At Rosenfeld Injury Lawyers, LLC, our personal injury attorneys are legal advocates for injured victims needing to pursue a claim to recover damages for developing mesothelioma. We ensure our clients can pay the high cost of mesothelioma treatments by holding those responsible for causing cancer accountable.

Asbestos is classified as a naturally forming mineral collection of tiny fibers existing and rock and soil in most areas of the earth. For decades, scientists have known that exposure to all classified forms of asbestos remains the leading cause of mesothelioma and other asbestos-related illnesses.

Approximately 80% of all mesothelioma patients were previously exposed to asbestos fibers and dust. These patients develop mesothelioma tumors that develop when asbestos fibers are inhaled, resulting in permanent soreness and cell damage.

Over time, the asbestos fibers will relocate in various body parts, leading to multiple forms of mesothelioma, including pleural and pericardial. Asbestos is the most significant contributor and well-known cause of developing mesothelioma.

Does Everyone Who Is Exposed to Asbestos Get Mesothelioma?

Research studies conclude that not every individual exposed to asbestos fibers will develop mesothelioma. However, those who inhale or ingest vast amounts of asbestos are at greater risk of developing mesothelioma and other asbestos-related diseases.
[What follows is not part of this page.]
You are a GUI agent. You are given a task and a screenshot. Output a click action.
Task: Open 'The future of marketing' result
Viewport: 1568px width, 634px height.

The vulnerability of each individual is based on several contributing risk factors, including the length of exposure, the amount of exposure, and the type of asbestos involved.

How Much Exposure to Asbestos Results in Mesothelioma?
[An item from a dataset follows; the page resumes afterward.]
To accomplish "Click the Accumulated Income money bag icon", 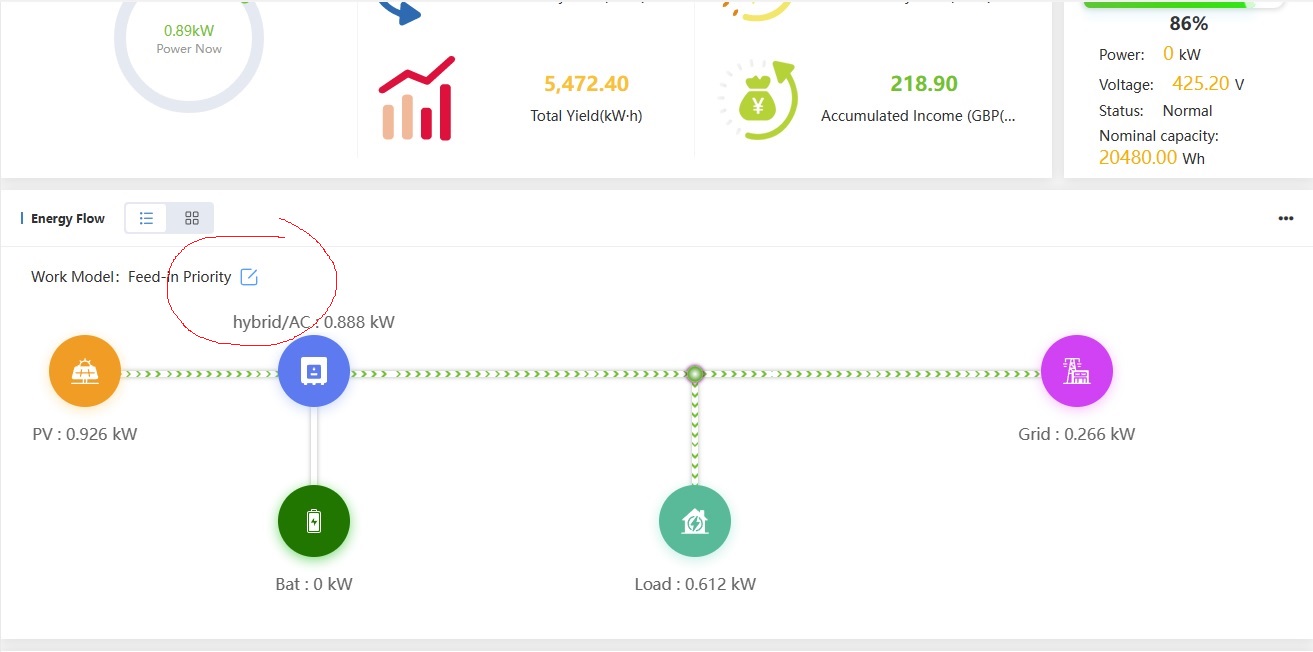I will 758,99.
Studies indicate that approximately 2% to 10% of people regularly exposed to asbestos are diagnosed with pleural mesothelioma, the most deadly form of asbestos-related cancers. Most research indicates that mesothelioma does not usually manifest until 20 to 50 years following asbestos exposure.

The diagnosis is often confirmed when a previously undetectable tumor has developed and spread to late-stage cancer. Generally, any level of asbestos exposure is not safe.

However, the danger significantly increases with continued exposure over time. Similarly, asbestos traces in the workers' clothes, hair, and shoes are still lethal to their immediate family members when their loved one returns from work spreading asbestos fibers and dust in the home.

How Long Can It Take to Get Mesothelioma After Asbestos Exposure?

The initial mesothelioma diagnosis usually occurs two to five decades after the first asbestos exposure. However, some patients have been diagnosed within the first fifteen years after exposure.

Typically, the most advanced forms of mesothelioma can appear when the patient is in their 60s or 70s. Stopping exposure to asbestos does not necessarily reduce a substantial risk of developing the crippling disease.

How Can You Prevent Mesothelioma After Asbestos Exposure?

Medical professional advice usually recommends avoiding any asbestos exposure to minimize the potential of developing mesothelioma. Workers are advised to regularly wear protective attire and adhere to safety protocols when dealing with handling or avoiding asbestos to reduce the danger of developing an asbestos-related illness.

Employees that work in manufacturing plants in factories that make products containing asbestos should evaluate their safety protocols to avoid bringing released asbestos fibers and dust into the home on their clothing.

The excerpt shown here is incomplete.